Hence there is nothing before the Panel to enable the conclusion to be drawn that the use to which the domain name is being put is intended to trade off the Complainant's trademarks as distinct from the common name meaning of the word “Clara”. Indeed the Complainant concedes that the Respondent's website does not refer to magazines.
The Policy is limited in scope to intentional practices collectively termed cybersquatting. It does not address the issue whether the Respondent's conduct constitutes infringement of the Complainant's trademark. Some of the traditional principles in the field of trademarks do not apply in controversies of this kind.

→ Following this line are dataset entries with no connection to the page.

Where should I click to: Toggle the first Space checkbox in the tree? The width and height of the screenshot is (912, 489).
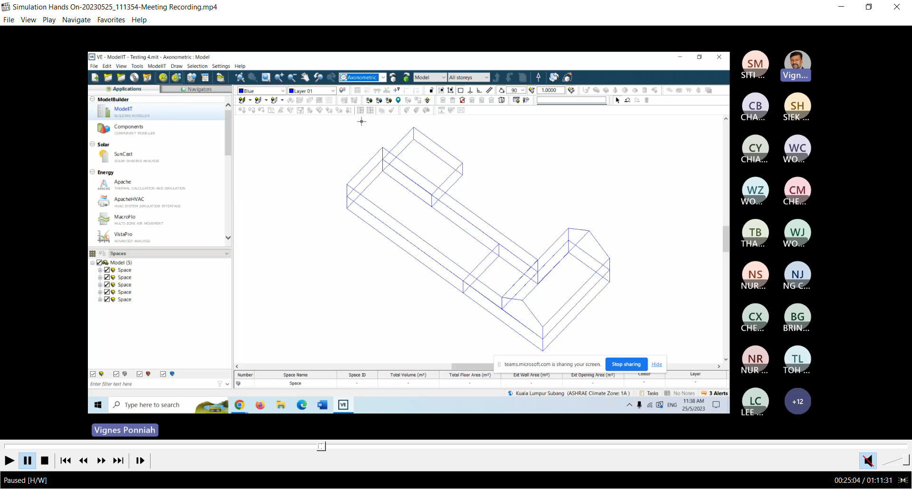click(107, 270)
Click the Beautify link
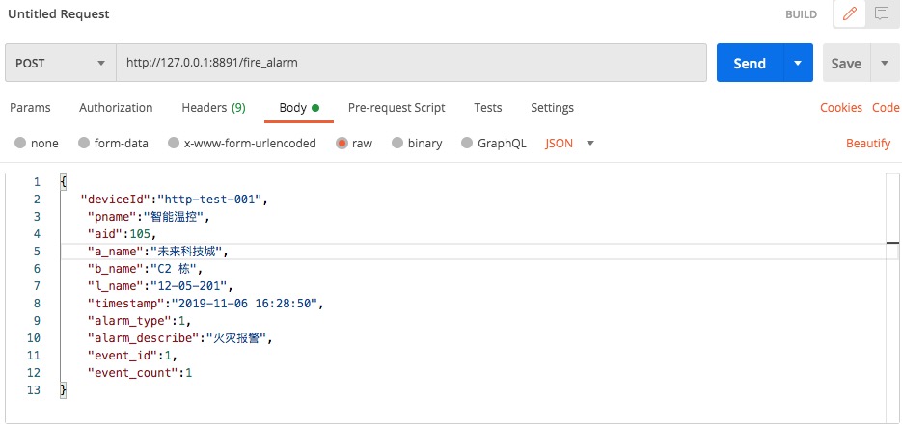The height and width of the screenshot is (426, 902). pos(868,144)
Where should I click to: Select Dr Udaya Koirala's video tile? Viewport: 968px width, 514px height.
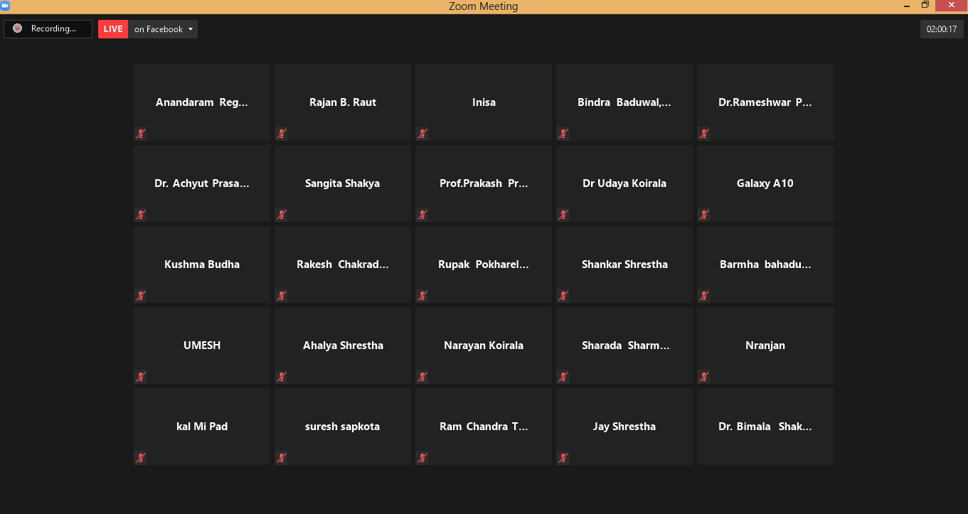624,183
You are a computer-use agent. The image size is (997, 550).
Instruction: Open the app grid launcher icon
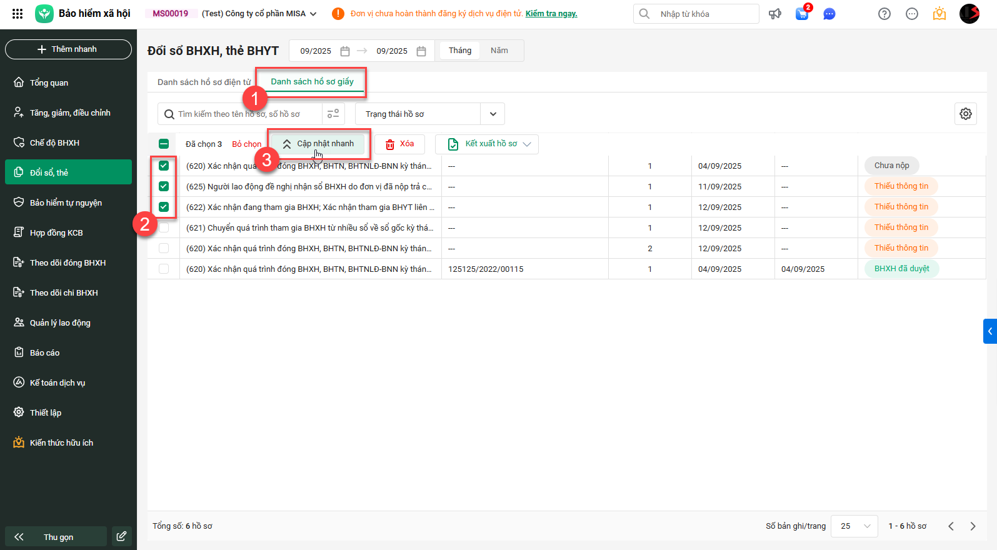pyautogui.click(x=18, y=14)
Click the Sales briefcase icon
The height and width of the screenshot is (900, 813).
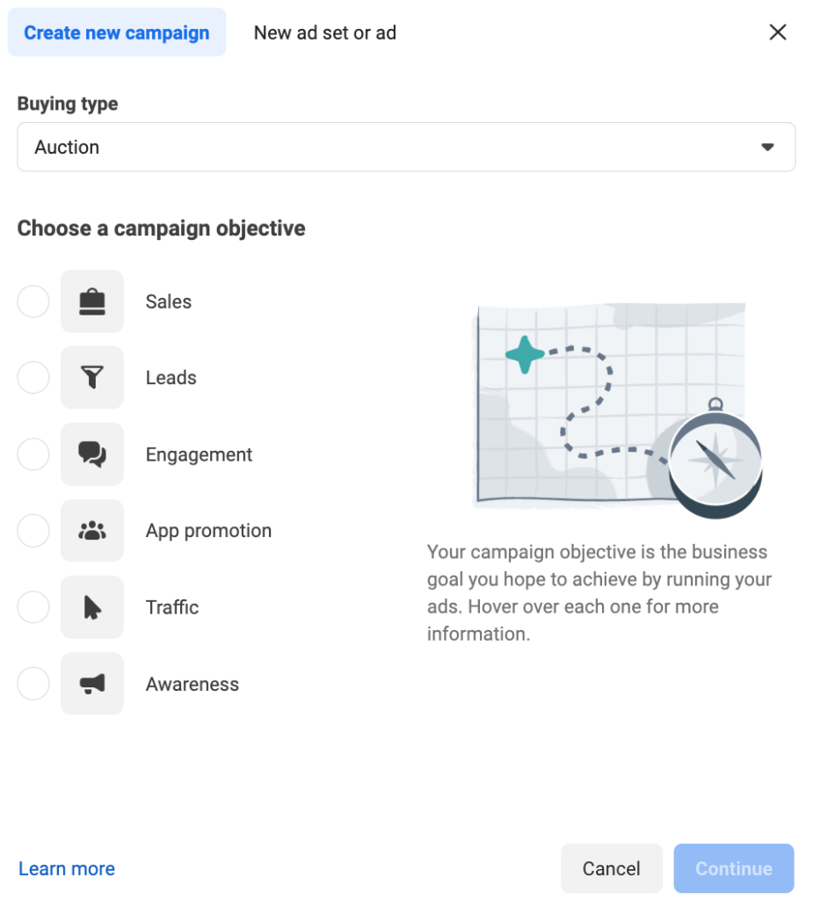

As for the “robots.txt doctrine” that bad faith may be found if access to the archive of the historical contents of a website is blocked by a respondent after initiation of a domain name dispute, the Panel considers that, on the basis of the Respondent's assertion that the Complainant made no contact with the Respondent before filing the Complaint, the Complaint itself establishes (Document 10) that such access was blocked before this dispute arose. Hence, whatever view one might take as to whether such a doctrine is appropriate, having regard to the justifications for archive blocking advanced by the Respondent (and the Panel finds it unnecessary to express a view), that doctrine cannot apply in this case.
In the result, the Panel is not satisfied that the Respondent registered and is using the disputed domain name in bad faith.
The Complainant has failed to establish this element of its case.
For all the foregoing reasons, the Complaint is denied.